* WHAT THIS TASK INVOLVES:
Starting at the top line and ending at the bottom one, repeat the entries exactly and drop every picture.
--*--
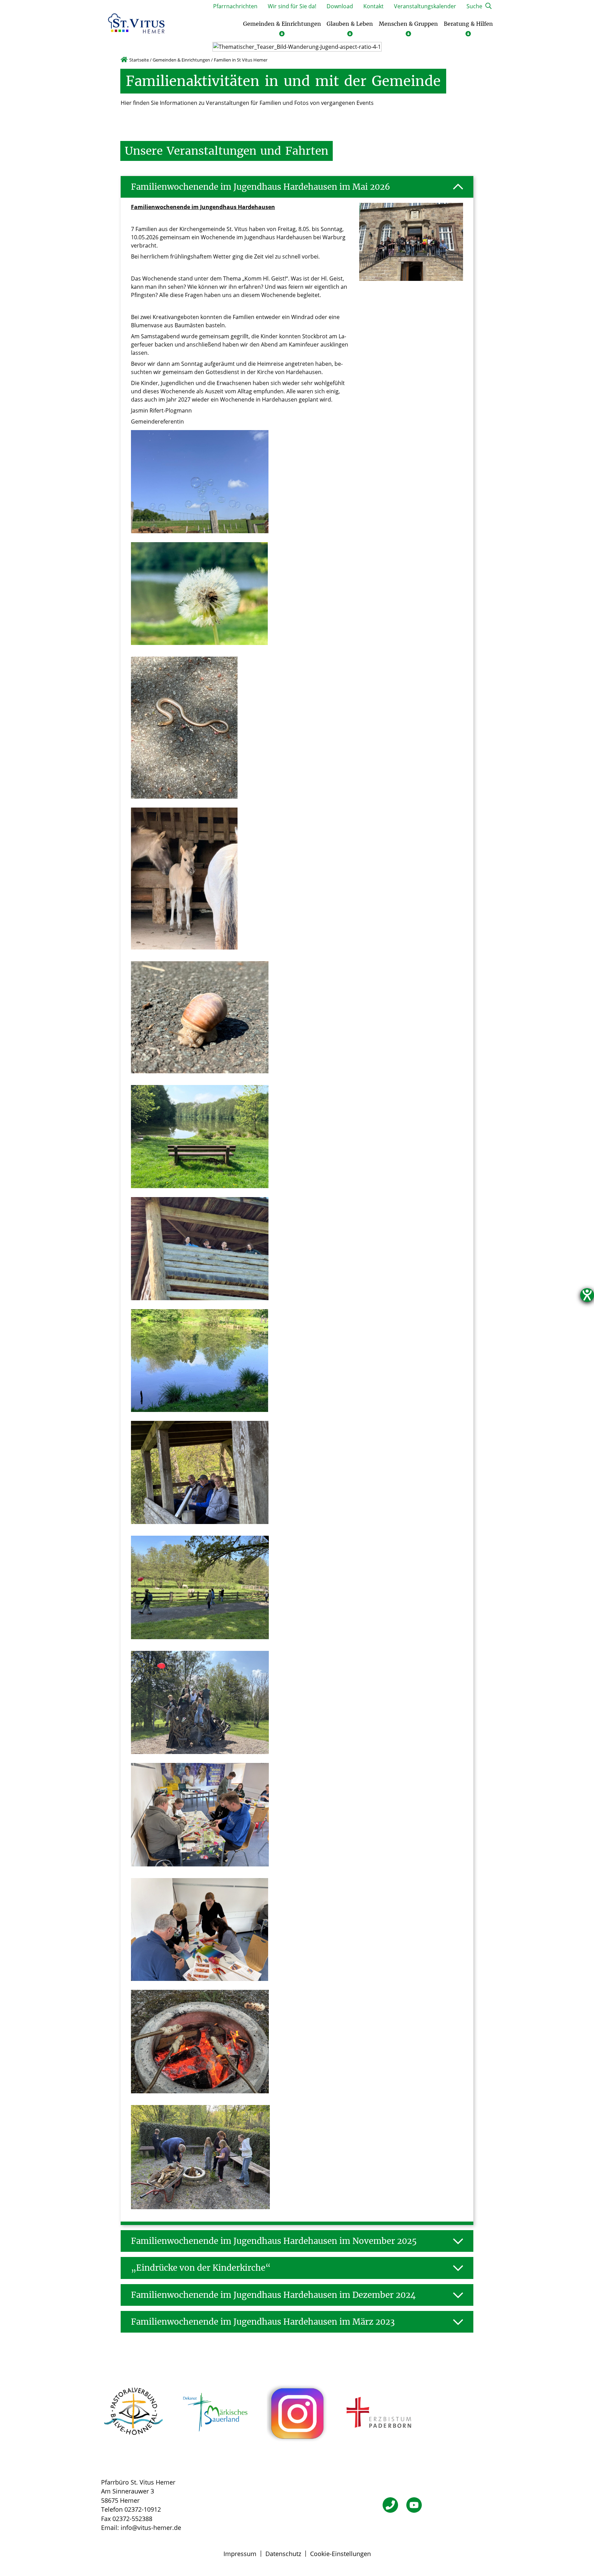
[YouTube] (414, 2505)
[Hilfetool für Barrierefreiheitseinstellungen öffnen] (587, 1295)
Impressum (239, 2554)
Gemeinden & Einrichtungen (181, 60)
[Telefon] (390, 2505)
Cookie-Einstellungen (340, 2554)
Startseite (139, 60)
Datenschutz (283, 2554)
--*--
* PROBLEM SOLUTION:
[YouTube] (414, 2505)
[Hilfetool für Barrierefreiheitseinstellungen öffnen] (587, 1295)
Impressum (239, 2554)
Gemeinden & Einrichtungen (181, 60)
[Telefon] (390, 2505)
Cookie-Einstellungen (340, 2554)
Startseite (139, 60)
Datenschutz (283, 2554)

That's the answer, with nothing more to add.